In part 2, music becomes the object of consideration. Álvaro Torrente traces the many types of collaborative webs to which musicians belonged, and the heroic professional and creative lives they led ambulating to and from different parishes while collaborating with peers from all over Spain. Carmelo Caballero also explores a type of web, one characterized by the fruitful relationships between musicians and playwrights, with a focus on the composer Cristóbal Galán, whose cooperation with several prominent theatrical figures is recorded in the archives of the Cathedral of Valladolid. Sebastián León and Fernando J. Pancorbo examine the history of the Chacona and Zarabanda. These dances were infamously connected with the theater, and their lascivious connotations caused them to be persecuted by moralists and relegated to other countries in refashioned, rectified versions. The essay that concludes part 2, by Patricia Manzano Rodríguez, departs from the musical sphere and considers how two iconic painters of the Habsburg court, Rubens and Velázquez, contributed through their voyages into foreign soils toward the diplomatic efforts of Philip IV of Spain.

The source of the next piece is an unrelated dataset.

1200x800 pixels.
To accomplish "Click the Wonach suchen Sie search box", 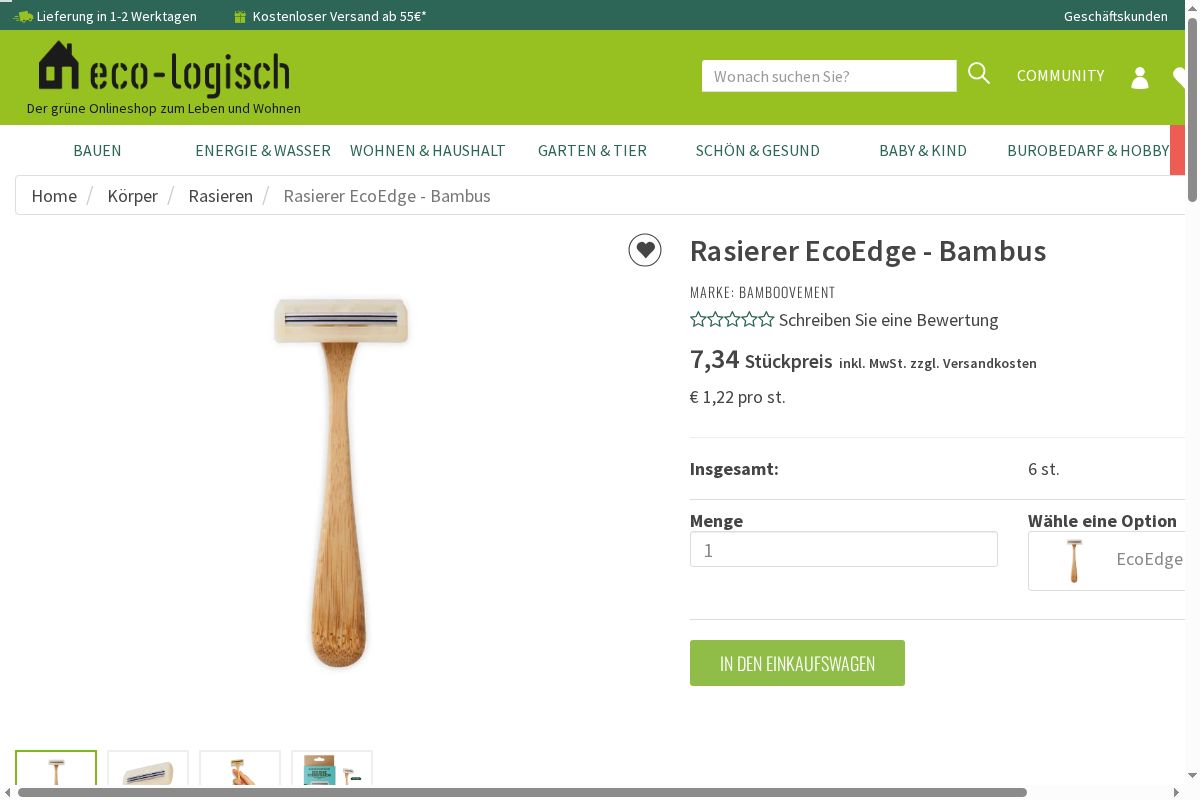I will (829, 76).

Part 3 focuses on literature. María Ángeles González Luque addresses the concern by the moralist Antonio de Guevara with the moral decadence of courtesan society, and how this preoccupation gave way to the palace epistolary. Next, Alejandro García-Reidy discusses the socializing role enjoyed by posthumous homage volumes, while the third and last essay, by Manuel Piqueras and Elena Trapanese, explores the intersection between creativity and literary expansion within the social environment of casas de placer, or leisure vacation houses maintained by the aristocracy.

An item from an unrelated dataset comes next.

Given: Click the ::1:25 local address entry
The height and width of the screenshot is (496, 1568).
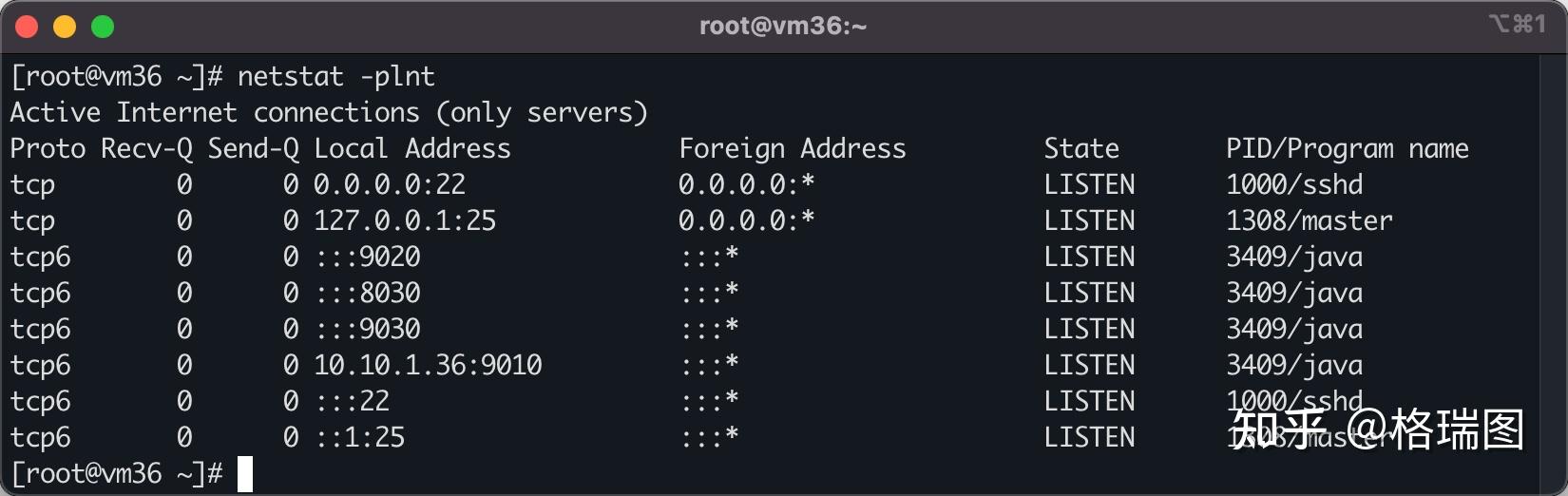Looking at the screenshot, I should click(359, 437).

Part 4 closes the collection with an exploration of the process of self-fashioning undertaken by authors seeking to ascend the socioeconomic ladder and gain prestige. Eduardo Torres discusses how Jorge de Montemayor links himself to the legendary figure of the Abbot Juan the Montemayor in order to associate himself with the Abbot's heroic feats. Sara Sánchez Bellido centers her essay on self-fashioning for self-promotion while commenting on less-known author Baltasar de Collazos, whose works’ dedications seek to develop a relationship of patronage with principal figures of sixteenth-century Spain. David González Ramírez discusses the short story as a genre and the way it came to embody not only the movement toward authorial identity and self-affirmation, but also a means of self and artistic promotion. Similarly, Guillermo Gómez Sánchez-Ferrer explores how performances and the printed editions of theatrical works were used to control the image of the author. The volume closes with Jacobo Sanz Hermida's recounting of the first and troublesome phase of the prestigious Royal Press (Imprenta Real) of Spain, which led ultimately to its absorption and subsidization by the crown under the reign of Charles III.

In conclusion, Ámbitos artísticos y literarios de sociabilidad presents a series of well-researched, thoughtfully articulated arguments about the sociability embedded in sixteenth- and seventeenth-century Spanish art forms, hence providing a fresh and poignantly useful contribution to the scholarly dialogue at large.